2009年05月25日
中外製薬、関節リウマチにACTEMRAの有効性、2年データで裏付け
【カテゴリー】:ファインケミカル
【関連企業・団体】:中外製薬、ロシュ

中外製薬によるとスイス・ロシュは25日(スイス時間)、LITHE 試験(注)の新しい2年間のデータからACTEMRA(トシリズマブ)が、関節の構造的損傷の抑制と高い寛解率の維持に引き続き有効であることを発表した。関節リウマチ(RA)患者の関節の構造的損傷の予防は、RA治療の有効性を図る重要な指標となるとしている。

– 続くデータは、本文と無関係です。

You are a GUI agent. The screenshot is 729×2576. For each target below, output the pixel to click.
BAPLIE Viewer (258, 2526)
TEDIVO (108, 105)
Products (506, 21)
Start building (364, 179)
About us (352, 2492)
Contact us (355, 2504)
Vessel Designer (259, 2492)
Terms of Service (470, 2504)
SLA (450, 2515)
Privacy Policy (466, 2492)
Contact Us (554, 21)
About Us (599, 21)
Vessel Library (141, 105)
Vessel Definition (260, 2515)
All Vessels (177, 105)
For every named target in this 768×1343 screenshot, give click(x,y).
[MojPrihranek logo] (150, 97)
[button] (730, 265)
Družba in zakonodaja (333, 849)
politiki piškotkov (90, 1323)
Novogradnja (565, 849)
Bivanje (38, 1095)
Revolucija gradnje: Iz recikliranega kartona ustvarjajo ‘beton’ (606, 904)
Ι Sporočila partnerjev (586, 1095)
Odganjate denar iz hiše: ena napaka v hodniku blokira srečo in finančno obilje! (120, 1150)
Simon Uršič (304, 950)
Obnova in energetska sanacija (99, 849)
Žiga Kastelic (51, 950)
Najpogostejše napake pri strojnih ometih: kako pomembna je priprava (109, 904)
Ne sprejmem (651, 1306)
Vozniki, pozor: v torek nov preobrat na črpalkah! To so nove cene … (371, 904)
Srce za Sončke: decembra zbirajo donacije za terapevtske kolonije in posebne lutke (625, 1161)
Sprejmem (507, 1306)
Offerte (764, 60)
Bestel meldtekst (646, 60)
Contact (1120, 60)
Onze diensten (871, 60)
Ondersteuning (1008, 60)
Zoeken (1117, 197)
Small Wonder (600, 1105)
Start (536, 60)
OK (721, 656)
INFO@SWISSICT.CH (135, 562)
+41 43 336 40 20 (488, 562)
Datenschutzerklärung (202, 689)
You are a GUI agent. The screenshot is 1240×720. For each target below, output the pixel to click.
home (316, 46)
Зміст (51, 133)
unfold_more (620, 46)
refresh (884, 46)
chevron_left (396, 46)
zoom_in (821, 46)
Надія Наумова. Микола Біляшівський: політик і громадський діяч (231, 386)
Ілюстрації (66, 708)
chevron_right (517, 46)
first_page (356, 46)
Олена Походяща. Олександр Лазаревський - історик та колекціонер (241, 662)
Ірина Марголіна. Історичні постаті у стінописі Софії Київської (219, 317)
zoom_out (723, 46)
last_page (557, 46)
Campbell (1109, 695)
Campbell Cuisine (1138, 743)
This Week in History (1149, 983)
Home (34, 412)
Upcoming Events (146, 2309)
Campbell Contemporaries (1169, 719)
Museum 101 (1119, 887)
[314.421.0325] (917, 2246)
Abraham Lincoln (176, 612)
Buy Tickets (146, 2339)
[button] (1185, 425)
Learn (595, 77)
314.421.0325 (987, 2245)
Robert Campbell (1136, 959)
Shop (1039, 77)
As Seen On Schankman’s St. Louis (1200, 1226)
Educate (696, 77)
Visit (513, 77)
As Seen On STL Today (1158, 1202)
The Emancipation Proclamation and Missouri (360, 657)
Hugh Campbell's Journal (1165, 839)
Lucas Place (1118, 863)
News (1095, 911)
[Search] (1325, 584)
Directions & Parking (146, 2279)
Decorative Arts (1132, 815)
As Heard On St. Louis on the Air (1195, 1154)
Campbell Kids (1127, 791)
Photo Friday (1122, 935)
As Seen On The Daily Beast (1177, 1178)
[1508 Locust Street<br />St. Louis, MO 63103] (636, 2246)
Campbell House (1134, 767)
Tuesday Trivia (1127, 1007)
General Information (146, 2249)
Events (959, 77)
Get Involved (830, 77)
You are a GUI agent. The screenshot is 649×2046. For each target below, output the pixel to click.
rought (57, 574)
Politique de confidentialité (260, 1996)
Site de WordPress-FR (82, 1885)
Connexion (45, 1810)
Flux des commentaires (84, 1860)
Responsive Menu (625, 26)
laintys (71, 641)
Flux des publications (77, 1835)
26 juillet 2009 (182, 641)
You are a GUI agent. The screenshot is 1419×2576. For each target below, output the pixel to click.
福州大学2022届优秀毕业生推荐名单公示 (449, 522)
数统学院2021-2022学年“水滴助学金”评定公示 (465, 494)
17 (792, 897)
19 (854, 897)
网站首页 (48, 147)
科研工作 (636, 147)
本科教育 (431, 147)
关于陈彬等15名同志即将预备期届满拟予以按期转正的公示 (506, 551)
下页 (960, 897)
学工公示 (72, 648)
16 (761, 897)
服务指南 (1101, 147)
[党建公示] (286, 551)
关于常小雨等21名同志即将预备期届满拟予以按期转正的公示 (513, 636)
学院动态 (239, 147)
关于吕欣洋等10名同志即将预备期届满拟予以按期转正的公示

 投与開始2年時のデータは、現在標準治療とされるACTEMRAと、メトトレキサート(MTX)の併用療法で治療した患者では対照群の患者比較して、24カ月の治療期間中に関節の構造的損傷が有意に抑制することを示している。評価は骨びらんの進行と関節腔の狭窄を示すX線写真で判断した。RAによる関節の損傷が障害や疼痛の原因になることから、こうした治療効果は患者にとって重要だという。

 また、ACTEMRA を使用している患者からは、Health Assessment Questionnaire(HAQ)
スコアで評価される通常の日常活動能が改善したと報告されている。この試験でACTEMRA はおおむね忍容性に優れ2年間の治療後の全体的な安全性プロファイルは過去の試験データと一致していた。

 今後はこの2年間の試験のデータをすべて使用し、各国の規制当局に構造的損傷の進行抑制と身体機能の改善を添付文書に記載するよう申請する予定。また、国際学会での発表にもデータを提出する予定だとしている。

■用語の解説
◇ LITHE試験について : LITHE 試験は、関節の構造的損傷の予防と身体機能の改善についてACTEMRA とMTX を2年間併用した際の有効性を評価するためにデザインされた無作為化二重盲検プラセボ対照試験。LITHE は15カ国で実施された多国籍試験で、MTXで治療しても効果が不十分な中等度から重症のRA患者1,196名を対象にしている。